With a recent federal election, ongoing US presidential election, and the COVID-19 pandemic the upcoming civic and provincial elections are going to be taxing on voters, and voter turnout could be low.
That from Greg Poelzer, political scientist at the University of Saskatchewan who says because of COVID-19, the degree of isolation is causing normal social interactions, or proverbial water cooler talk to not be happening right now. He says these interactions usually build attention and literacy in important ways and that he doesn’t think the level of engagement will be there this fall election.
Poelzer says especially in provincial elections across Canada, incumbents have a huge advantage. He suggests if you ask the common person in Saskatchewan, most people believe the SaskParty will come back to power, possibly meaning a lower voter turnout due to feeling of a pre-determined outcome. Poelzer anticipates one of the lowest voter turnouts in the province in the last 20 years.

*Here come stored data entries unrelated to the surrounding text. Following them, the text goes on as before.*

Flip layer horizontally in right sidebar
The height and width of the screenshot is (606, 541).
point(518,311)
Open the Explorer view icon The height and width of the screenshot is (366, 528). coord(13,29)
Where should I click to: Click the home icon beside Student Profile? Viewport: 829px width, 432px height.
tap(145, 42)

Poelzer says mail in ballots could increase with an increase in accessibility but concerns around the coronavirus could also keep people away from the polls.

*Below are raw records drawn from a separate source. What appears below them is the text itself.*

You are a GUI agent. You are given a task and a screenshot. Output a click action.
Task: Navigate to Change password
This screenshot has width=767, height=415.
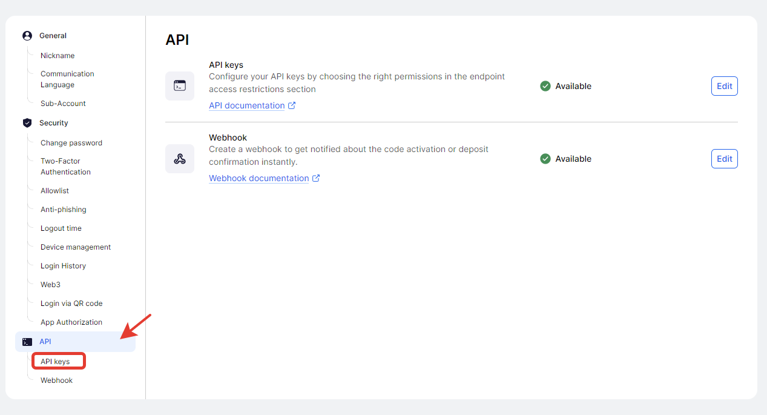(71, 143)
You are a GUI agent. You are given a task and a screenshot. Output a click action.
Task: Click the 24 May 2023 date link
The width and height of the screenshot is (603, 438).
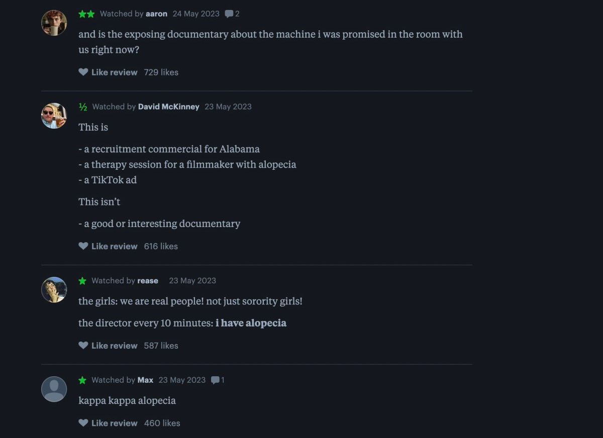coord(195,14)
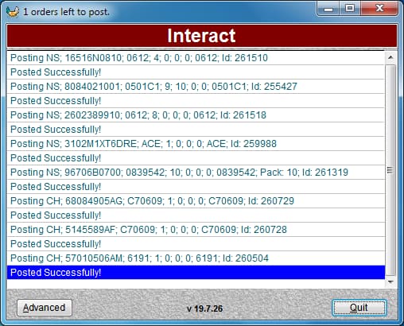The image size is (404, 326).
Task: Select log entry with Id 261510
Action: click(196, 58)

According to Poelzer voter uncertainty is also understandable this year, especially given some of the candidates. He points to a mayoralty candidate that is a former cabinet minister, saying people know some candidates in one context or another, and it’s adding to the confusion.
Poelzer says people aren’t always familiar with which level of government is responsible for what issues. Sometimes, he says, the different jurisdictions share different aspects of responsibility and running these two elections, where issues come to play at both levels of government could increase uncertainty.